Objective:
Find each line in the data below that contains the word "Where", and copy those lines. Case counts.

Information provided:
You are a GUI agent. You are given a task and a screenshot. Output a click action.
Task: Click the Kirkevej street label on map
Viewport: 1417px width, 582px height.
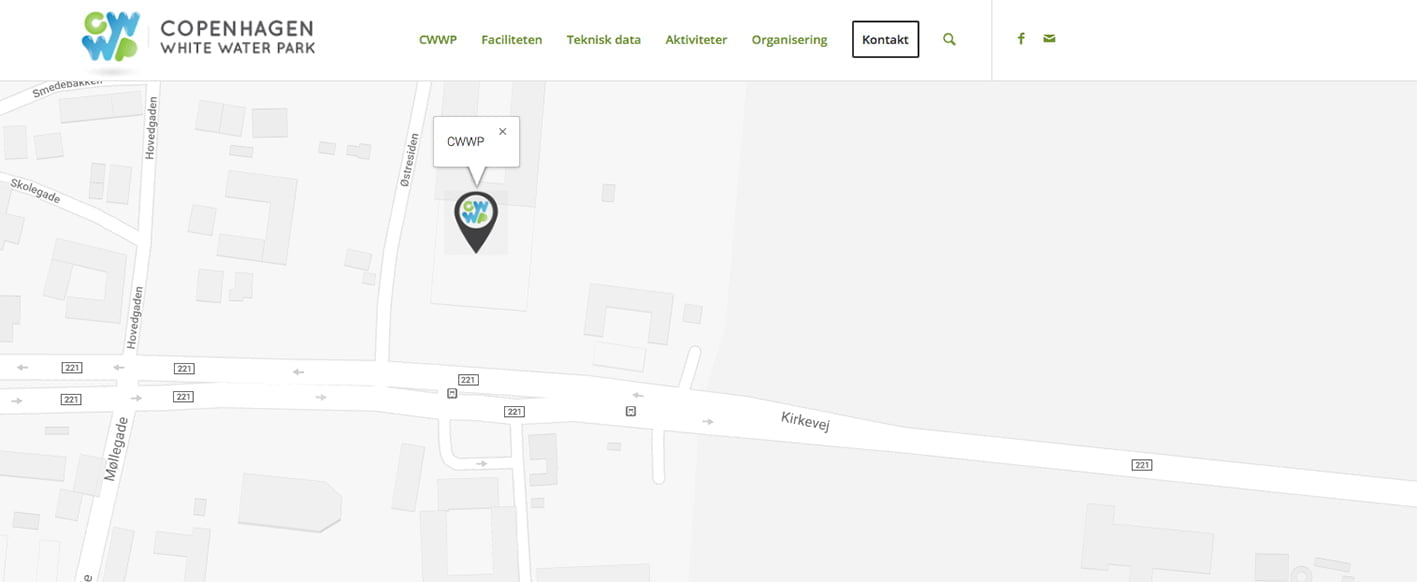(806, 422)
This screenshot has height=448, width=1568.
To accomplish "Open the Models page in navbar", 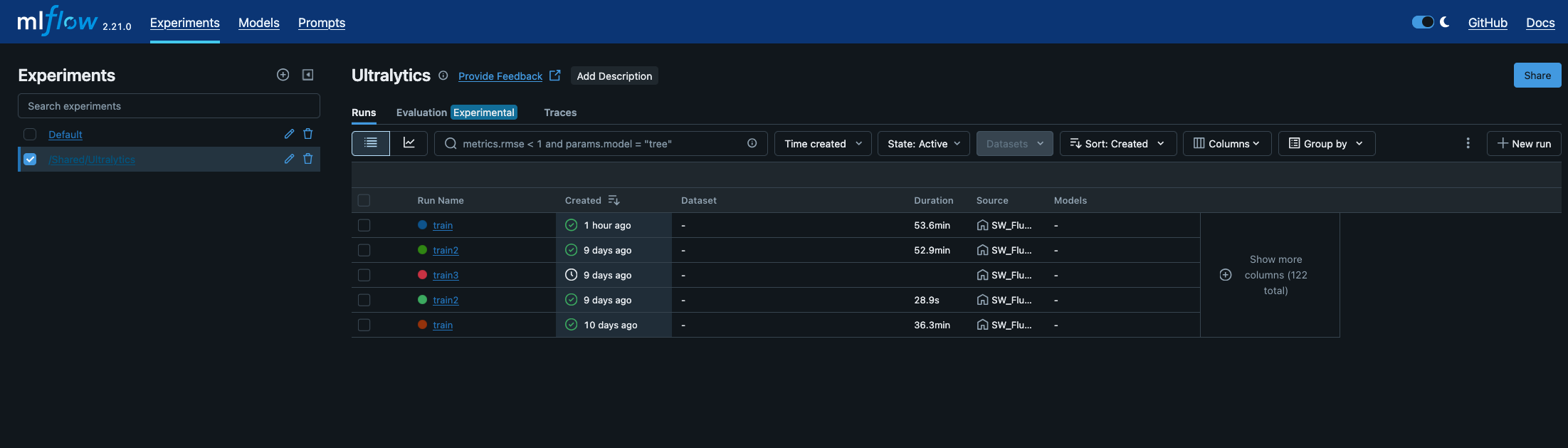I will tap(259, 23).
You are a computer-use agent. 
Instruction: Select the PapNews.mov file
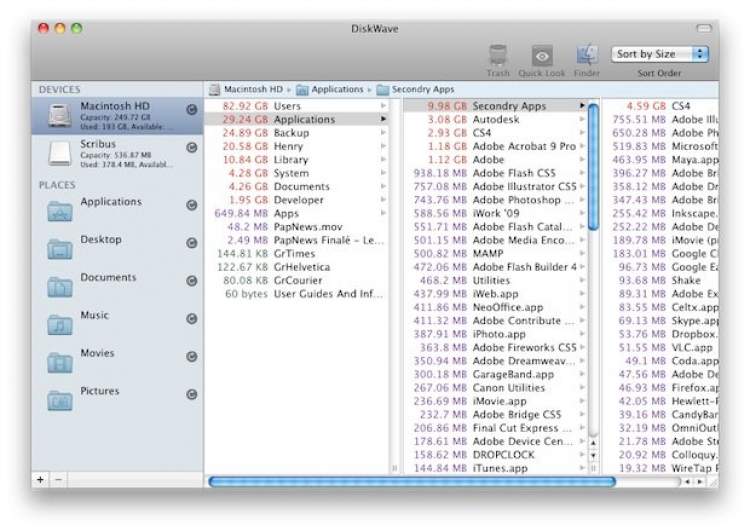point(310,227)
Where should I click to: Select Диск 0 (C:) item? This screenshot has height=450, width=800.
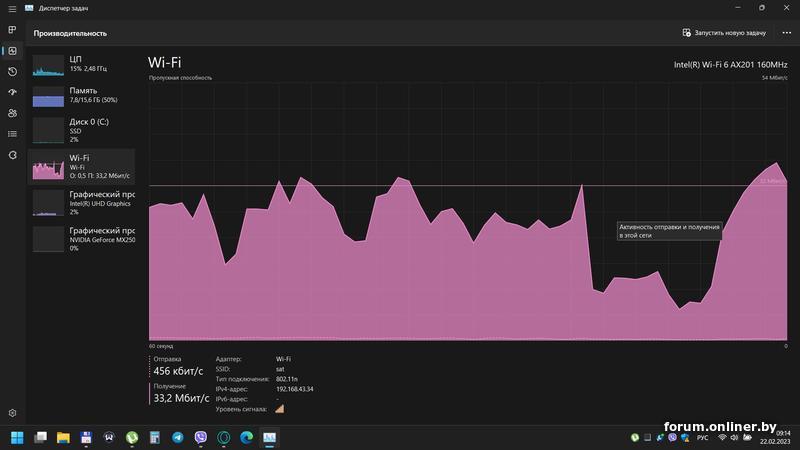click(x=80, y=128)
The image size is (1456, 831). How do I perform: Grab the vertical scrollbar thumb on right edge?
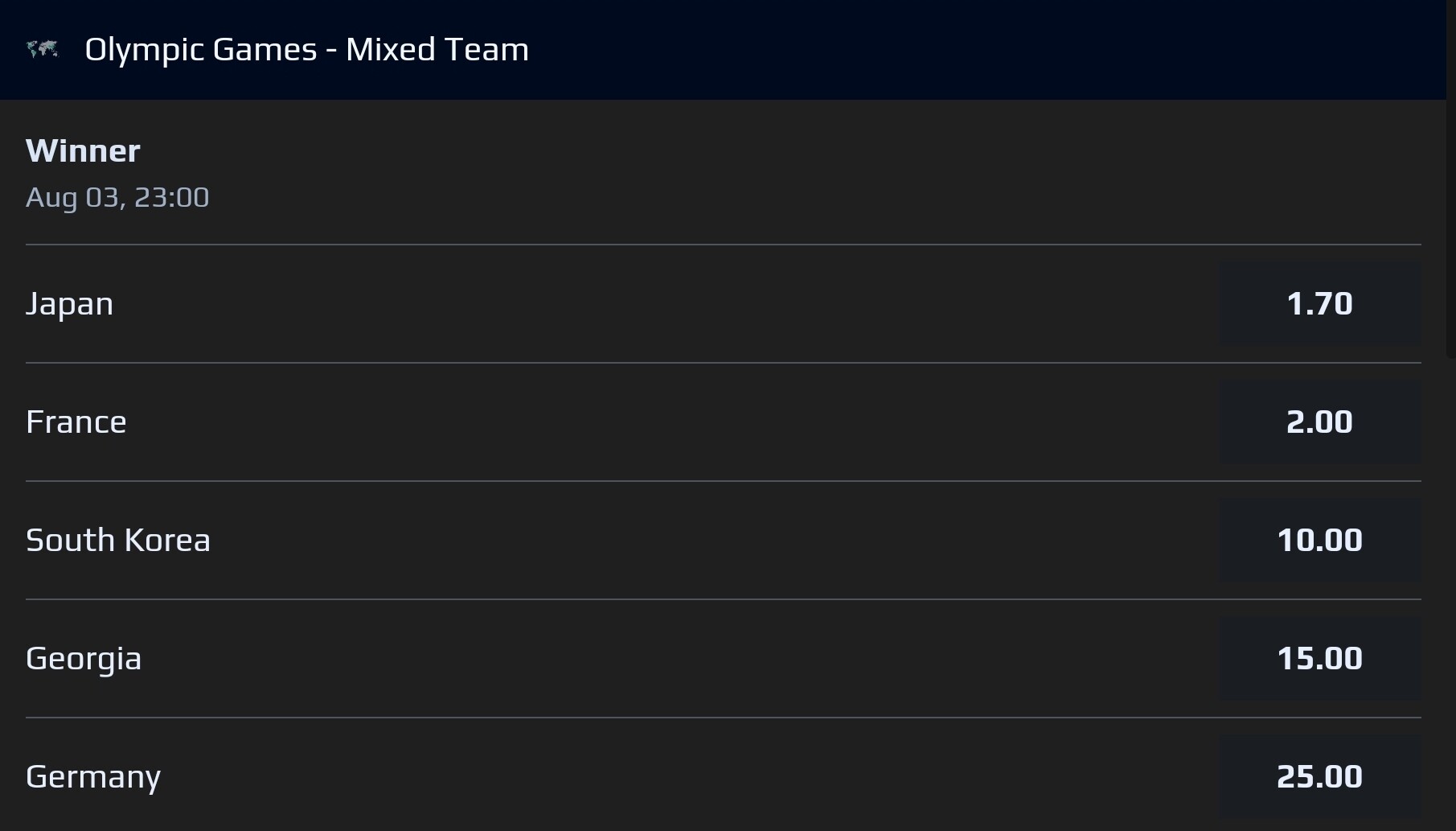coord(1451,179)

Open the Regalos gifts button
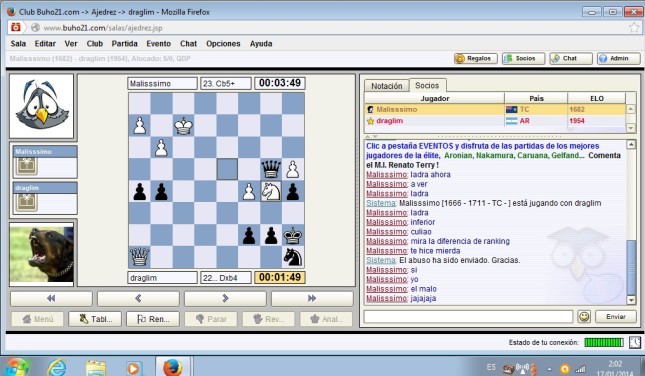point(476,58)
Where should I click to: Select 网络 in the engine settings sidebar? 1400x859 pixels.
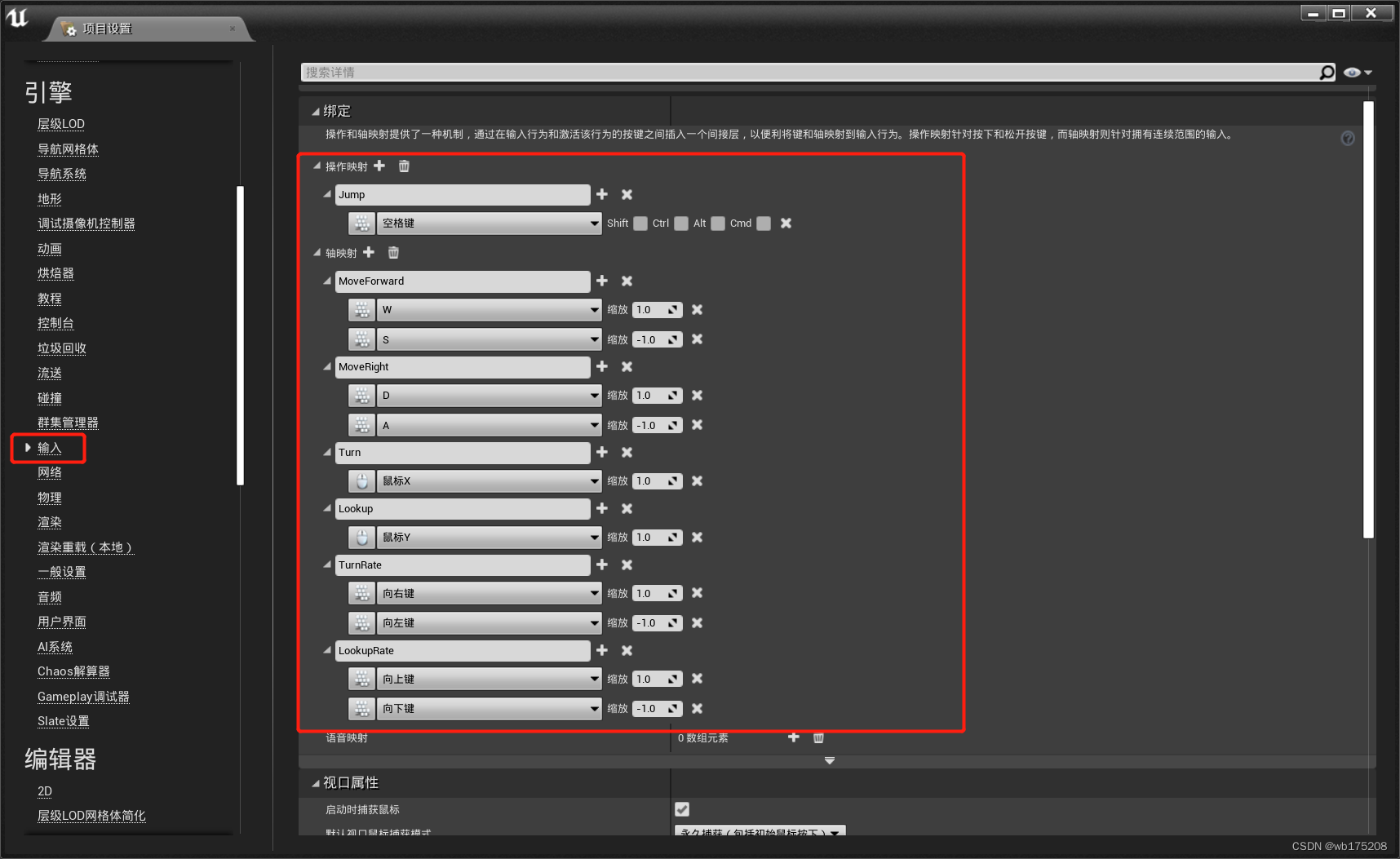(51, 472)
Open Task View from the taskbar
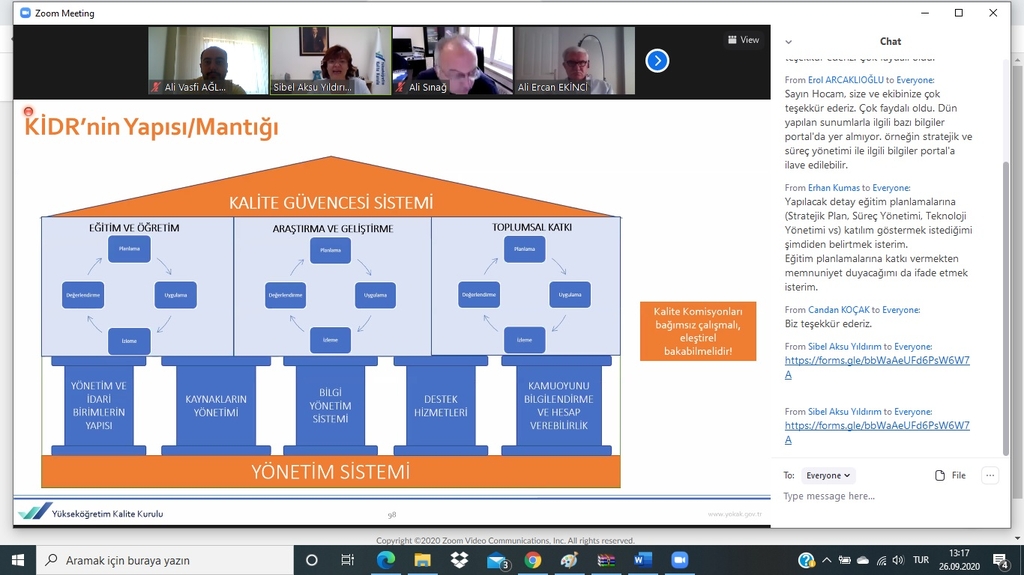Image resolution: width=1024 pixels, height=575 pixels. tap(347, 560)
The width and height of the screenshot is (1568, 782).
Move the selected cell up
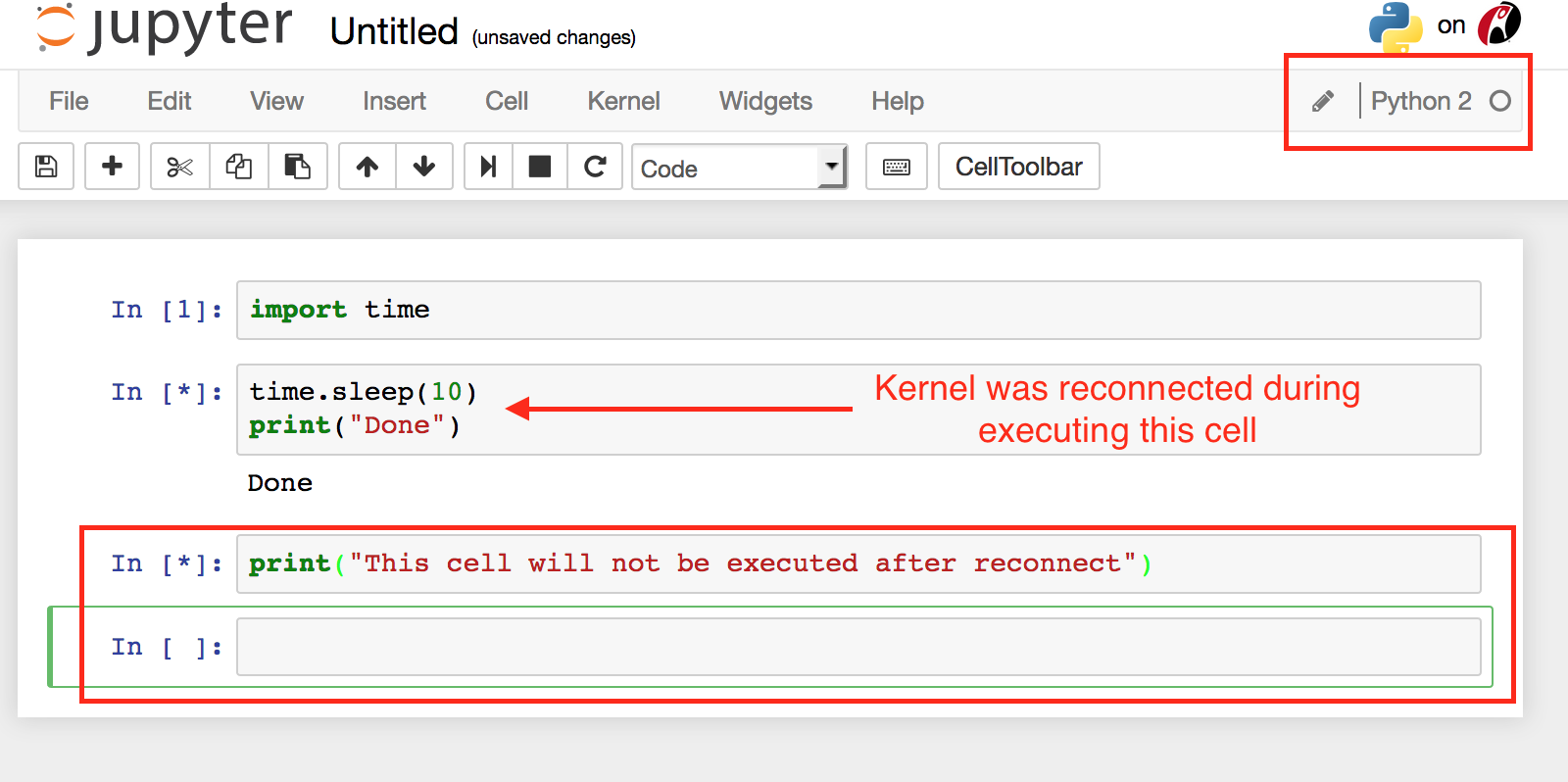pyautogui.click(x=367, y=167)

Exercise response:
Where should I click to: Select Диск 0 (C:) item? This screenshot has height=450, width=800.
Where should I click to: Select 网络 in the engine settings sidebar? 1400x859 pixels.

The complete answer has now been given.